■ Reading text
Plaintiff's affidavit states that he was dragged outside by the officers before he could say anything to his girlfriend. Pl.'s Ex. C, Romero Aff. ¶ 11. However, Plaintiff does not rely on this fact in his response in opposition to summary judgment. See Doc. 43 at 6 ("Mr. Romero said something to the effect of he did not want anything to do with what was going on and stepped back inside [the] apartment. . . ."). This is, therefore, not a factual dispute that the Court must resolve.

II. Legal Standard

Police officers "are shielded from liability for civil damages insofar as their conduct does not violate clearly established statutory or constitutional rights of which a reasonable person would have known." Harlow v. Fitzgerald, 457 U.S. 800, 818 (1982). This is an objective standard and requires no inquiry into the officers' state of mind. Id. To defeat the defense of qualified immunity, a plaintiff must prove "(1) that the defendant violated a constitutional or statutory right, and (2) that this right was clearly established at the time of the defendant's conduct." McBeth v. Himes, 598 F.3d 708, 716 (10th Cir. 2010) (internal quotation marks omitted). If a plaintiff meets this burden, then a third inquiry is presented: whether the defendant has satisfied the usual summary judgment standard of showing that no material facts are in dispute and that he or she is entitled to judgment as a matter of law. Olsen v. Layton Hills Mall, 312 F.3d 1304, 1312 (10th Cir. 2002).

Summary judgment is only appropriate when the pleadings, depositions, answers to interrogatories, and admissions on file, together with any affidavits, show that there is no genuine issue of material fact and the moving party is entitled to judgment as a matter of law. Fed.R.Civ.Pro. 56(c); Martinez v. Beggs, 563 F.3d 1082, 1088 (10th Cir. 2009). The moving party bears the initial burden of showing an absence of evidence to support the nonmoving party's case. Once that burden is met, the nonmoving party must put forth specific facts showing that there is a genuine issue of material fact for trial; it may not rest on mere allegations or denials in its own pleadings. Anderson v. Liberty Lobby, 477 U.S. 242, 256-57 (1986). In order to avoid summary judgment, the nonmoving party must put forth enough evidence that a reasonable jury could return a verdict in the nonmovant's favor. Id. at 249. A mere scintilla of evidence in the nonmovant's favor is not sufficient. Id. at 252. Analysis of a summary judgment motion requires that the court consider all the evidence in the light most favorable to the nonmoving party. Trask v. Franco, 446 F.3d 1036, 1043 (10th Cir. 2006).

■ Stored data

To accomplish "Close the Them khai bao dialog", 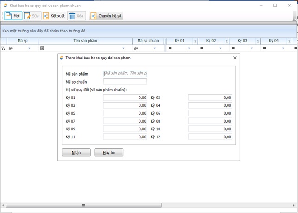I will 235,58.
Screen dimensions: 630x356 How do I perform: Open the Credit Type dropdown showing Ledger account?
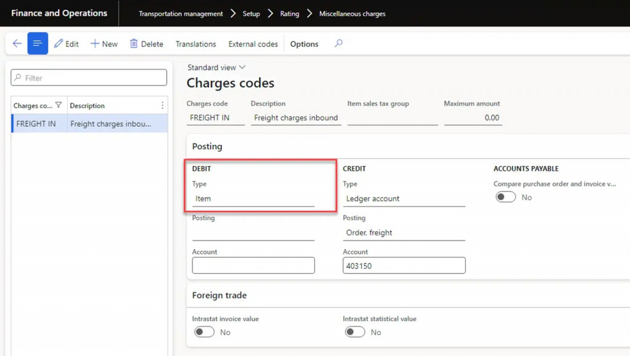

■ Set of tasks
A: Reproduce the stretch of the court opinion from "Plaintiff's affidavit states" through "Court must resolve.".
B: In the court opinion, what amount of evidence in the nonmovant's favor is said to be not sufficient?

■ Results in order
A:
Plaintiff's affidavit states that he was dragged outside by the officers before he could say anything to his girlfriend. Pl.'s Ex. C, Romero Aff. ¶ 11. However, Plaintiff does not rely on this fact in his response in opposition to summary judgment. See Doc. 43 at 6 ("Mr. Romero said something to the effect of he did not want anything to do with what was going on and stepped back inside [the] apartment. . . ."). This is, therefore, not a factual dispute that the Court must resolve.

B: A mere scintilla of evidence.